In my opinion, each device should be tested by a user before being tested in the laboratory setting. This would ensure that the experiment is reproduced in a realistic-pragmatic way, so that its results could have any practical meaning. I believe that the differences in device characteristics, amount of liquid and ability to lower their temperature during such short interpuff intervals have played major role in the difference in the amount of chemicals released (in some cases they found 10 times higher acrolein or formaldehyde in one device compared to another, which is quite hard to explain).
In conclusion, although we can say that the level of toxins released in e-cigarette vapour is far lower compared to tobacco smoke, there is no way to be certain that device use by real users in real-life conditions can lead to production of such toxic chemicals in the quantities found in this study. »

8 réflexions au sujet de « La vapeur de liquide de cigarette électronique est-elle toxique ? La question de l’acroléine. »

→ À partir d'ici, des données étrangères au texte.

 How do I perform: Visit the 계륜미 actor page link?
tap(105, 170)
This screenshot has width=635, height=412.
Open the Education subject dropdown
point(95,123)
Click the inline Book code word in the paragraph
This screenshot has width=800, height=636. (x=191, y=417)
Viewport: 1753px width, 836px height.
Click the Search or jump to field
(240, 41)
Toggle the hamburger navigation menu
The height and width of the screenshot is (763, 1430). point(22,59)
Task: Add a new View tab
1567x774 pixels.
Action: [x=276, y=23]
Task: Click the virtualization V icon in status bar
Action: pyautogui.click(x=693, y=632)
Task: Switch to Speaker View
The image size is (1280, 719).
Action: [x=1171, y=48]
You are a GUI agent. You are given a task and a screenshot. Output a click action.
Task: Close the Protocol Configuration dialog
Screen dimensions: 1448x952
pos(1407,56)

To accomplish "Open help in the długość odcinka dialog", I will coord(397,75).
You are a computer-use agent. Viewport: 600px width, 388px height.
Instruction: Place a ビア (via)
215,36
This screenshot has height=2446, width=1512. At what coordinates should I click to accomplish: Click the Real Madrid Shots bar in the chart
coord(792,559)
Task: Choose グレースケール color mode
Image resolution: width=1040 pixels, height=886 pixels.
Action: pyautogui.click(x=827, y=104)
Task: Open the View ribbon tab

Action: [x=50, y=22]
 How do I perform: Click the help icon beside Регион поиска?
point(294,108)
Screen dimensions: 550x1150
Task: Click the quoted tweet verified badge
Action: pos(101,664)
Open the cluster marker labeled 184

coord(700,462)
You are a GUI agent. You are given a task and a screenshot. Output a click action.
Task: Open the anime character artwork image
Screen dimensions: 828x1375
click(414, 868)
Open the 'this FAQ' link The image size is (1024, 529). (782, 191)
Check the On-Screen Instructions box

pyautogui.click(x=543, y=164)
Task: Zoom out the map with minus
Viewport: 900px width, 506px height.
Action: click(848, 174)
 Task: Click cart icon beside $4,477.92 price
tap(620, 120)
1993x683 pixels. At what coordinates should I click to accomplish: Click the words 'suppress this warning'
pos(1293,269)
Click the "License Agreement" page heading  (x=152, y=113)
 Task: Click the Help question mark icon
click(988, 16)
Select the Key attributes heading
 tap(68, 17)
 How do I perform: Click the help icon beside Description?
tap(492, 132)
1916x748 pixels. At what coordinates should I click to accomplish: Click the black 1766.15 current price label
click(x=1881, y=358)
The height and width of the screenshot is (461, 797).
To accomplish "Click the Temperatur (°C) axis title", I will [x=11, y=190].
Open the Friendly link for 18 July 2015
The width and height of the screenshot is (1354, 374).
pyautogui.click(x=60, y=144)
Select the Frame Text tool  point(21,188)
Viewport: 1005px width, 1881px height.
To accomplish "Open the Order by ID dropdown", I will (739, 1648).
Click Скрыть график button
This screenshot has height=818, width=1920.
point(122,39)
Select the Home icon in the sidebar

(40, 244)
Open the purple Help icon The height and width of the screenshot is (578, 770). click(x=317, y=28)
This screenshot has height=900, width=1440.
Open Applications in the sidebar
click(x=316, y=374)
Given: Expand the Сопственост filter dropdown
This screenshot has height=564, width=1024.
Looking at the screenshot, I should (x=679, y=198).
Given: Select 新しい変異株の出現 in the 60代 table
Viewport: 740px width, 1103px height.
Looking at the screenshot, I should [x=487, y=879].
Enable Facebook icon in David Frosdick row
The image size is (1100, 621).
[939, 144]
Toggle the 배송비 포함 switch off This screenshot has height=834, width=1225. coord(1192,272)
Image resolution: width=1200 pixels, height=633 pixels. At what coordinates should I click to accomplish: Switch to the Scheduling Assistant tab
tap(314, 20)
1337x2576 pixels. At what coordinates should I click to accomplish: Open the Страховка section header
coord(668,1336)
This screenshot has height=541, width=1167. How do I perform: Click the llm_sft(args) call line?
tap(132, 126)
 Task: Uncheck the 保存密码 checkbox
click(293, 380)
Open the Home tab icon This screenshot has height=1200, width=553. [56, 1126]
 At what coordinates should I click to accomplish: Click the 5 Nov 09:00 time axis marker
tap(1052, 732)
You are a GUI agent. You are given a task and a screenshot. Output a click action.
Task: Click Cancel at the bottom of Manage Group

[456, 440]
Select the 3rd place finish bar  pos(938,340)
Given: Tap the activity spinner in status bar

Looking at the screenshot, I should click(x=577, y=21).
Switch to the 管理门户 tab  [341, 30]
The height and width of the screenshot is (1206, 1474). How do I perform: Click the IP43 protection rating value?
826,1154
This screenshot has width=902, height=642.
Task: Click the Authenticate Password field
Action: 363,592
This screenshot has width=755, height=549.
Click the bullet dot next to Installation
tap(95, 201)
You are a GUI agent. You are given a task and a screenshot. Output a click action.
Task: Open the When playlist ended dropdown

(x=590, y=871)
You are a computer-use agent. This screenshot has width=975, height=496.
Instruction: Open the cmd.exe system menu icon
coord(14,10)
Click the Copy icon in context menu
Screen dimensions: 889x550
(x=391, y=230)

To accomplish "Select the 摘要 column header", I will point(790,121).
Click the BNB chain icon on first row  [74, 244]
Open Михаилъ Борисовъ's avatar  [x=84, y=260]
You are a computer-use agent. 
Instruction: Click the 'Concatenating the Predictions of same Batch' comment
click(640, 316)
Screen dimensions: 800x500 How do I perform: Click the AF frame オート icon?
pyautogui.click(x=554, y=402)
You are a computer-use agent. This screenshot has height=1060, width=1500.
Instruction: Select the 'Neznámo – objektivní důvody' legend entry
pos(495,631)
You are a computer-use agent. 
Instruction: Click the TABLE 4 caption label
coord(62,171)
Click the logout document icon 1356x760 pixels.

  1. Merci pour cet article très bien expliqué, très clair et totalement vrai !
    Etant moi même Vendeuse de cigarette électronique et « vapoteuse » je conseillerais vivement votre page pour renseigner plus amplement nos clients qui sont de plus en plus nombreux.

  2. Merci pour cette réponse bien complète, même si il subsiste encore de zones d’ombres. Mais j’ai l’impression que le terrain est déjà bien défriché et la conclusion est de toute façon sans appel face à la cigarette…

  3. Donc dans la logique de cette étude, nos députés Européens à Bruxelles n’auront pas d’autre choix que de laisser libre, et même d’encourager la cigarette électronique, sous peine de devoir interdire la cigarette tabac, beaucoup plus dangereuse.
    Du moins si leur véritable objectif est de préserver notre santé. Mais ça c’est une autre histoire.

    • Oui c’est clair. Mais malheureusement je doute fort qu’ils se soucient vraiment de notre santé… D’ailleurs, si nous nous « mettons » tous à la cigarette électronique, plus personne ne paiera la taxe sur le tabac… J’ai bien peur qu’ils règlementent tout cela, et qu’on se retrouve à payer un flacon de e-liquide aussi cher qu’une cartouche de clope… Ceci dit, rien ne nous empêche de se faire un petit stock, tant que les prix sont abordables.

      • Pour le stock, malheureusement les flacons d’e-liquide ont une date de péremption d’environ une année. Mais vous avez totalement raison sa sent la réglementation et une belle taxe dans les années à venir, surtout que les paquets de cigarettes ne cessent d’augmenter !!

  4. des proches qui m’aiment, pensent à ma santé et la leur m’ont offert un kit à Noël. Je n’ai plus fumé de « vraie » cigarette depuis et cela ne me manque pas. Je fumais depuis 40 ans, environ un paquet / jour…
    Récemment, à l’invite de mon fils, il a été décidé que je n’utiliserai plus ma cigarette électronique en intérieur lorsqu’eux-mm et leurs enfants seraient présents. Principe de précaution auquel j’adhère volontiers. Mais l’étude que vous présentez m’a confortée dans ma « mutation ».

  5. J’ai apprécié cette article, notamment pour sa transparence et les références citées.
    C’est d’autant plus louable que vous vendez des e-cigarettes.
    Je remarque que vous ne parlez pas des goudrons produits par la cigarette et absents des cigarettes électronique. Ils faut tout de même rappeler que e semble-t-il ce sont les substances principalement responsables des cancers.
    Donc si je peux conclure ainsi: Certe, le mieux est de ne pas fumer du tout, il n’es reste pas moins qu’à défaut la e-cigarette, sous réserve d’avoir une traçabilité sur les liquides, reste bien moins dangereux que la cigarette traditionnelle!
    N’en déplaise à ceux qui veulent imposer aux autres une abstinence monacale.
    Emmanuel

  6. J’avais entendu parler de cette libération d’acroléine quand la glycérine végétale se décompose à une température supérieure à 200°C. Il semble que la solution est de ne jamais utiliser d’e-liquides 100% glycérine végétale mais avec toujours du propylène glycol. Cela aura le deuxième avantage de protéger le clearomiseur et ne pas trop l’encrasser. Et puis, comme le rappelle le pneumologue Dautzenberg, il est préférable de ne pas mettre la tension de sa batterie trop haute et de ne jamais vapoter le réservoir vide pour éviter le phénomène de la casserole vide sur le feu.